Provide a news URL and the skill auto-detects the platform by URL pattern. It fetches the page, runs platform-specific parsing logic to extract title, author, publish time, paragraphs and media, then formats results into a JSON object and a Markdown document and saves them to an output directory. The extractor includes retry and HTML parsing safeguards to handle common page variations.

When to use it

  • You need a clean structured JSON representation of a single news article for downstream processing.
  • You want a ready-to-read Markdown file of a news article for notes, reports, or archiving.
  • You need to scrape public article content from supported Chinese news platforms for research or analysis.
  • You want to batch or script extraction into a pipeline that consumes article JSON.
  • You need images and media links extracted alongside text for content auditing or indexing.

Best practices

  • Use one URL per extraction to minimize parsing errors and to make outputs deterministic.
  • Respect site terms and robots.txt; avoid high-frequency batch scraping.
  • Provide valid cookies if extracting WeChat content that requires a session.
  • Validate the saved JSON before downstream ingestion; page structure can change over time.
  • Run the extraction from the project virtual environment or wrapper to ensure correct dependencies.

Example use cases

  • Researcher exporting articles to JSON for text analysis or NLP model training.
  • Content curator saving Markdown copies of news articles for summaries or newsletters.
  • Developer integrating a one-off scraper into a data pipeline that indexes headlines and images.
  • Journalist archiving source articles with metadata (author, publish time, original link).
  • QA teams verifying that article media (images/videos) are correctly captured and linked.

FAQ

Which platforms are supported?

WeChat public accounts, Toutiao, NetEase, Sohu, and Tencent News.
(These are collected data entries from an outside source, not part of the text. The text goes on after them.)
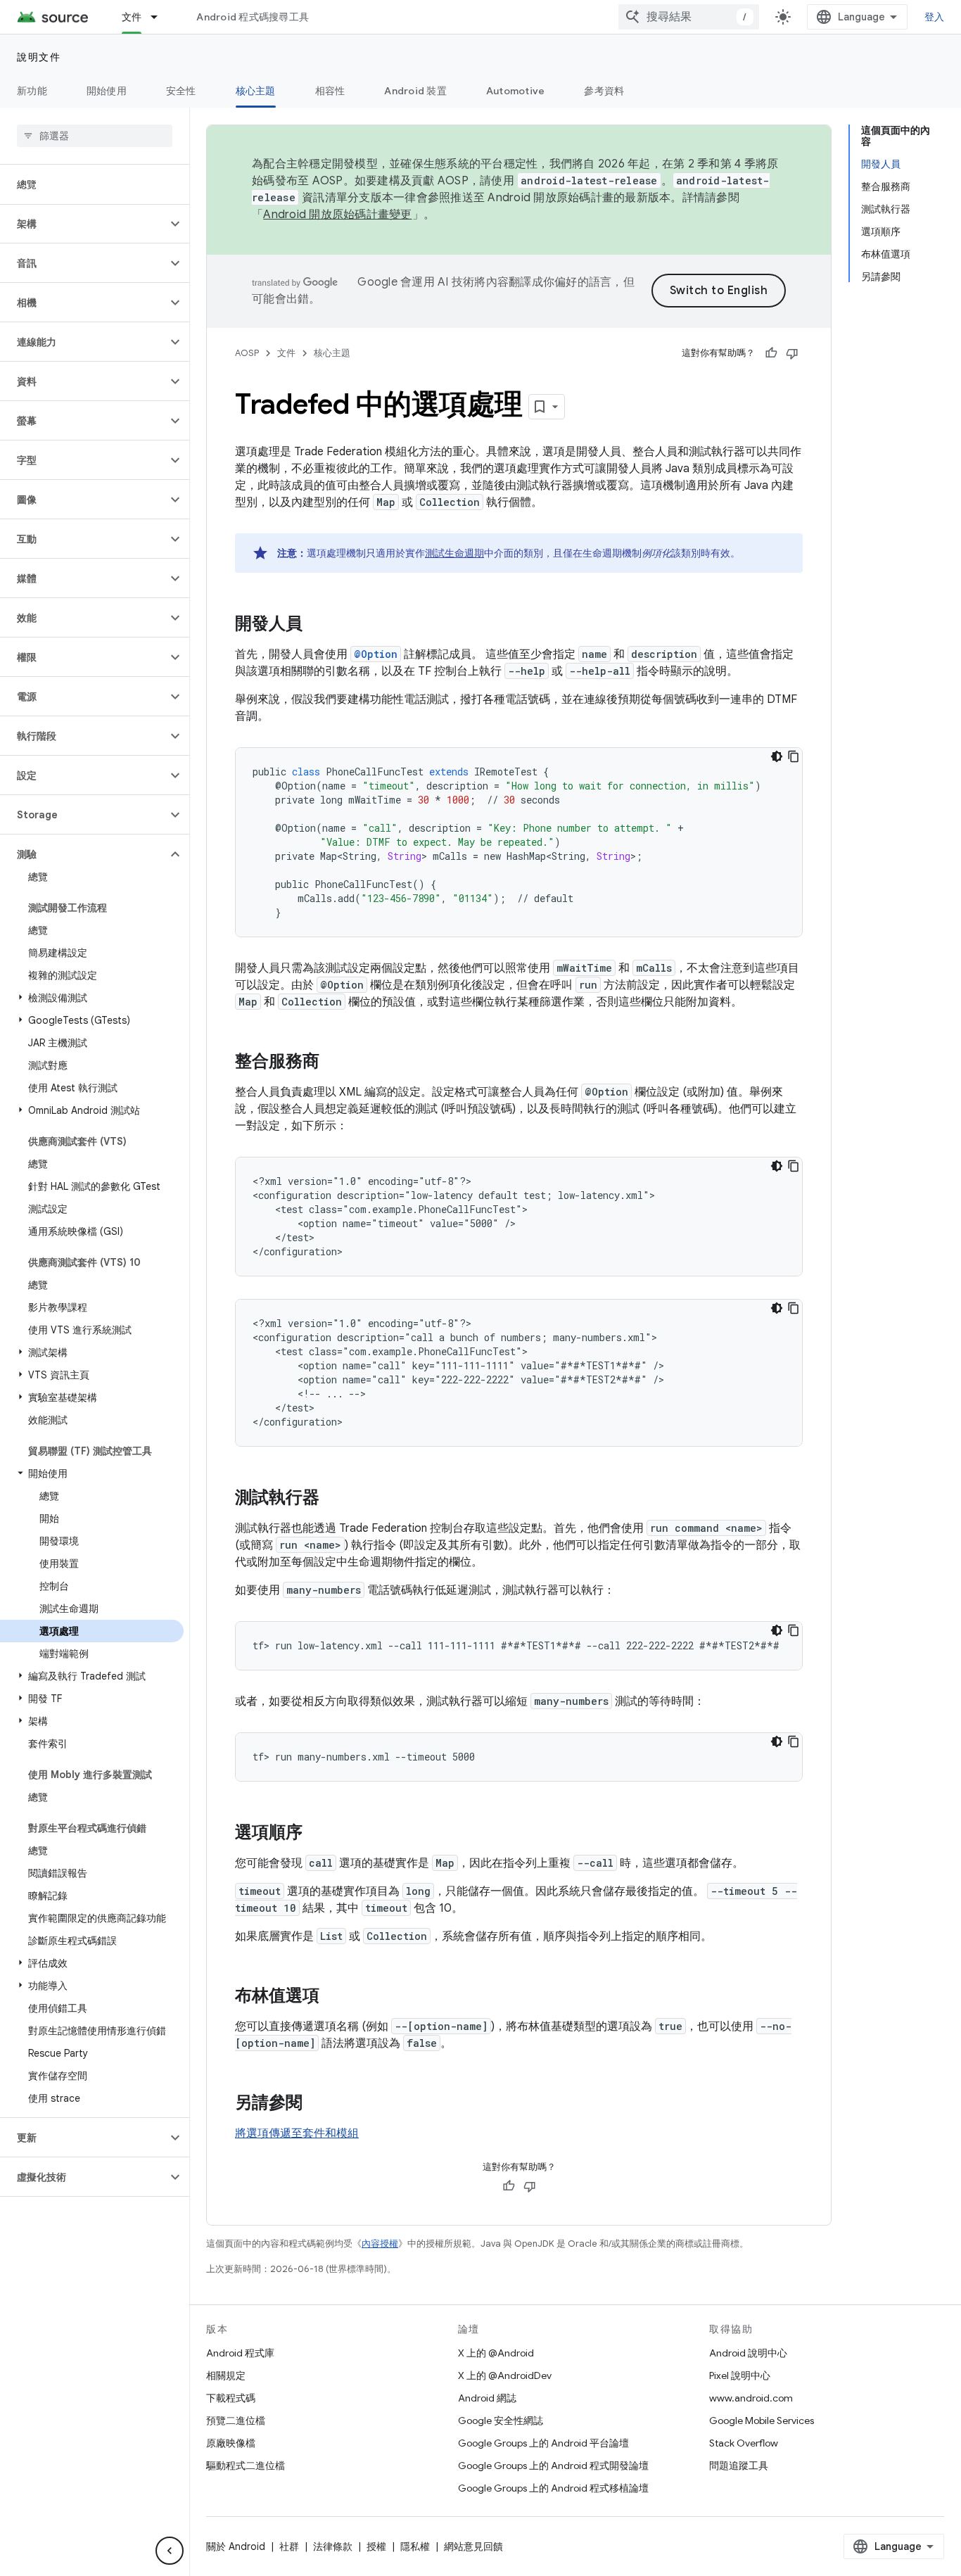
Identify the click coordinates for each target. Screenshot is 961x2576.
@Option (375, 654)
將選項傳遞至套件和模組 (297, 2133)
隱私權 (415, 2546)
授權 (376, 2546)
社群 (289, 2546)
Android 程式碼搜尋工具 (252, 17)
What formats does the skill produce?

Structured JSON with metadata and a Markdown article file; you can choose one or both.

What if extraction fails?

Common causes are invalid URLs, page layout changes, or required cookies; retry, check the URL, or provide session cookies for protected WeChat pages.